Summary:
The fundamental design of optimizing compilers has not changed for many decades. It
is oriented around passes, each of which tries to apply a specific transformation. A
celebrated benefit of this design is the separation of concerns, because each
pass is concerned with a single transformation. But what
is subtle is that it also hinders the separation of concerns.
In modern instances of this design,
each pass has at least two responsibilities: performing a transformation and
deciding whether the transformation is profitable. Inevitably, the code dealing with each of these responsibilities
is tightly coupled and one can't interface with or change each piece separately.
However, each of these responsibilities is radically different and the people
having the expertise to improve one do not necessarily have the knowledge
to even understand the other. For instance, profitability
could be picked up by a machine-learning researcher, who is interested in improving the
heuristics used but is not at all interested in learning how the compiler performs
the transformation.

### Provided material
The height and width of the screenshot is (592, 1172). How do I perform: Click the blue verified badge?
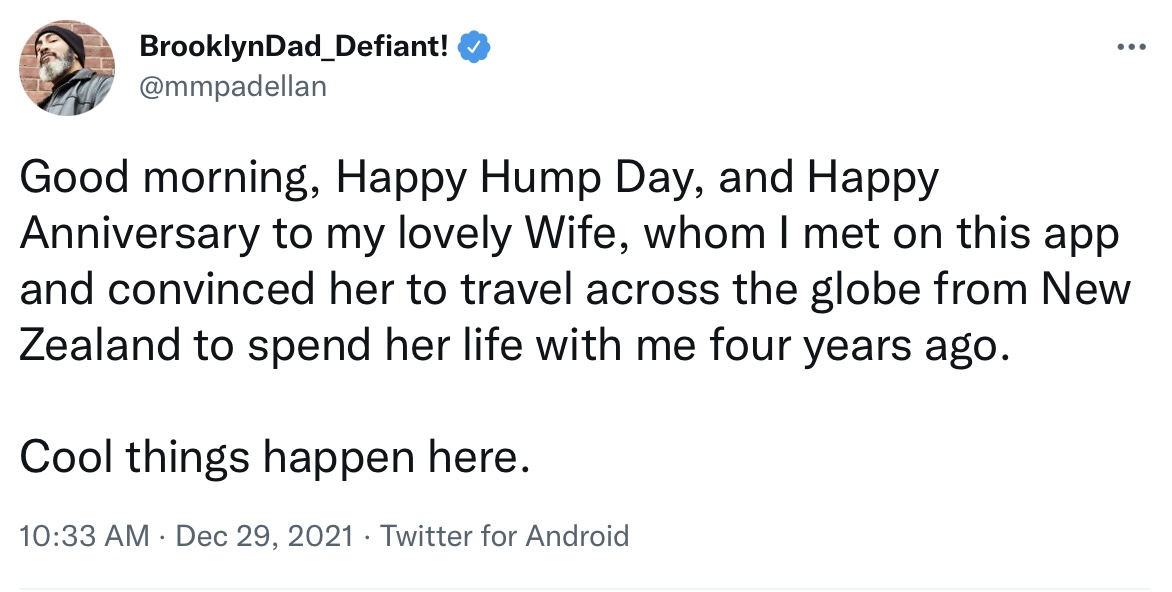click(x=473, y=46)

### Aim of the exercise
Continue the compiler-design summary above from where it stops.

### Exercise response
In this thesis, we present a prototype of a transformation,
implemented over the LLVM framework, used to serve a broader goal; that of separating transformations in their own independent, granular APIs. Such APIs should offer high-control and minimal cognitive load to the user, whether this is a compiler expert or not.
The transformation we chose is loop distribution because it is easily comprehensible yet
potentially highly effective, while its implementation is comparable to LLVM's upstream version.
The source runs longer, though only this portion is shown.